Exercise goal: Quote the data below, from the line containing "Hide the Sketches folder using its eye" through the end of the data, both included.

Item coordinate data

>>

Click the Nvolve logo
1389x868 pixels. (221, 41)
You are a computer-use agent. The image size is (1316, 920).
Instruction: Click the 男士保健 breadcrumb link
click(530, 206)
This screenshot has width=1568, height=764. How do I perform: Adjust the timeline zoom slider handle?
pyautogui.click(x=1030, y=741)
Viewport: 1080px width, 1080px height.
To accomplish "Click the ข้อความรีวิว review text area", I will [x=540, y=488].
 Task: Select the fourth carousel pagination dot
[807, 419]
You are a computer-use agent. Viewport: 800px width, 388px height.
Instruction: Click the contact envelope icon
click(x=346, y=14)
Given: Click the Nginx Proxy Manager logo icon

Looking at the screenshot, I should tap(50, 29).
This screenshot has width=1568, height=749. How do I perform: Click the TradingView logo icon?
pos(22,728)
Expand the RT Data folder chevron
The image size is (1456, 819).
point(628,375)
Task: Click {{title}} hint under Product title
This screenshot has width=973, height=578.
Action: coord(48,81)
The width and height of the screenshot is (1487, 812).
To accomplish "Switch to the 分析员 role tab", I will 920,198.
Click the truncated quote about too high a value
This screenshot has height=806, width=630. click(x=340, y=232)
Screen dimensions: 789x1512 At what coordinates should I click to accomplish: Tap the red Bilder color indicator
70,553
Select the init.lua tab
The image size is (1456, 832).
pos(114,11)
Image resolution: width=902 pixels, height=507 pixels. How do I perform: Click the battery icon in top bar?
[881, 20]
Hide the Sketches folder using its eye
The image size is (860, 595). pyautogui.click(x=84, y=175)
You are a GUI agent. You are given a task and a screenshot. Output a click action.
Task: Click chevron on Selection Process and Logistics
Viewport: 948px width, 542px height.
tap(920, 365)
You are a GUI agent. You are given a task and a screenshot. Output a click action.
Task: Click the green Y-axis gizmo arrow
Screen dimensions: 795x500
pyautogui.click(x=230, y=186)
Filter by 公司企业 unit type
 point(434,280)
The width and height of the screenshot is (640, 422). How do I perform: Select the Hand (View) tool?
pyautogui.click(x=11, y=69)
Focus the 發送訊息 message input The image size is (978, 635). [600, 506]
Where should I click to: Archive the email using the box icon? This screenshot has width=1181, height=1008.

<<

Problem solution:
Hide the Sketches folder using its eye
The image size is (860, 595). pyautogui.click(x=84, y=175)
You are a GUI agent. You are given a task and a screenshot. Output a click action.
Task: Click chevron on Selection Process and Logistics
Viewport: 948px width, 542px height.
tap(920, 365)
You are a GUI agent. You are given a task and a screenshot. Output a click action.
Task: Click the green Y-axis gizmo arrow
Screen dimensions: 795x500
pyautogui.click(x=230, y=186)
Filter by 公司企业 unit type
 point(434,280)
The width and height of the screenshot is (640, 422). How do I perform: Select the Hand (View) tool?
pyautogui.click(x=11, y=69)
Focus the 發送訊息 message input The image size is (978, 635). [600, 506]
Where should I click to: Archive the email using the box icon? This screenshot has width=1181, height=1008.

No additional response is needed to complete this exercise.